When's it End?
OK. This could classify as a screed — a somewhat educated screed, but a screed nonetheless.
I’m going to rail against my own profession. I still consider myself a journalist. (Journalists never really die. They just run out of ink.) It also has to do with the current national debate over raising the debt ceiling, and whatever other ideological junk the Republican House of Representatives wants to attach to it.
The thesis is simple. It comes right out of your high school civics class — a class apparently most commentators and pundits nowadays didn’t take or the content of which they don’t remember.

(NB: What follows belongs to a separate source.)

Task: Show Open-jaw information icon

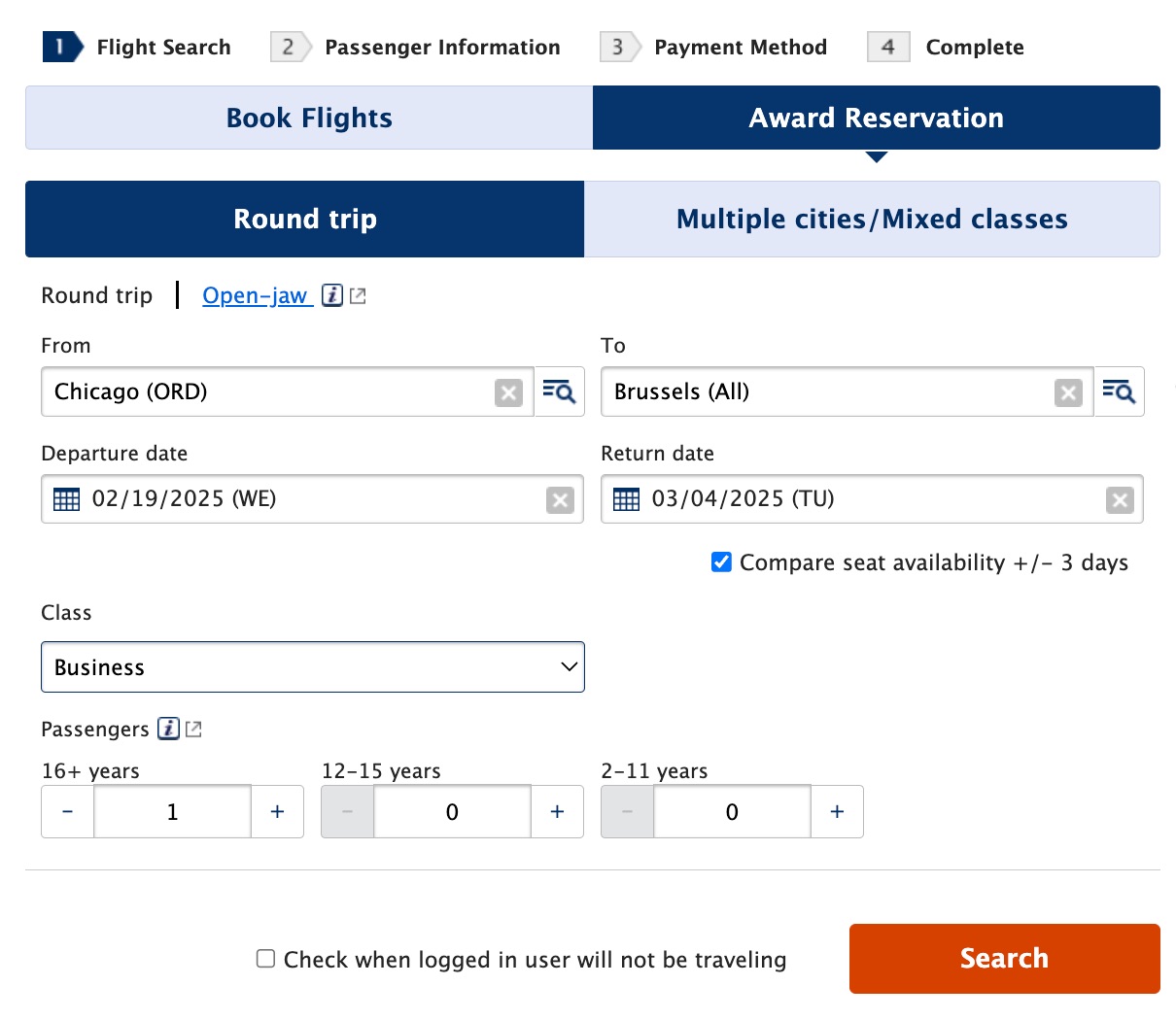Action: coord(332,295)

Here it is: Revenue bills are written in the House of Representatives. That’s where they start. Revenue bills start in the House. They are approved by the House members. The bill then goes to the Senate. It doesn’t matter whether you’re talking about Congress or our state legislature.
So one day earlier this week, anchors, reporters, pundits and commentators carry on about the president's scheduled, prime-time message to the nation to be followed by a rebuttal by the speaker of the house.
“Is there any news to be made from this speech?” Lawrence O’Donnell asked on MSNBC. When the address was over, he proclaimed that there was no news flowing.
Today’s reporters and commentators are too close to the story. Most have lost sight of the process. Most haven’t remembered their civics lessons
George Will also chimed in. He wrote a condescending column headlined “Obama — a demagogue for an age of smooth surfaces; Huey Long with a better tailor." That’s certainly enlightening and helpful, Mr. Will.
Bloomberg’s Jonathan Alter got it right:
"Speeches by politicians are usually full of spin, biased use of facts and appeals to emotion,” Alter wrote. "President Barack Obama’s address to the nation last night on the debt ceiling was no exception.
“House SpeakerJohn Boehner’s response was in a different league. It was chock full of statements that simply aren’t true.”
The loyal opposition keeps screaming, “Where is the plan?” They want to see the president’s "plan." Remember, revenue bills are written in the House of Representatives, not by the executive branch.
Certainly, President Obama, like presidents before him — Reagan, Clinton and others — can use the so-called “bully pulpit” to exhort lawmakers, particularly those in the House, to get about their work and write a bill.
Here’s the complaint: The House hasn’t laid out a bill for debate. It’s only through debate in the House that anything is going to happen. The House would likely pass a bill that would be an anathema to the Senate. The Senate could then amend the bill or rewrite it. Then, it would end up in a conference committee.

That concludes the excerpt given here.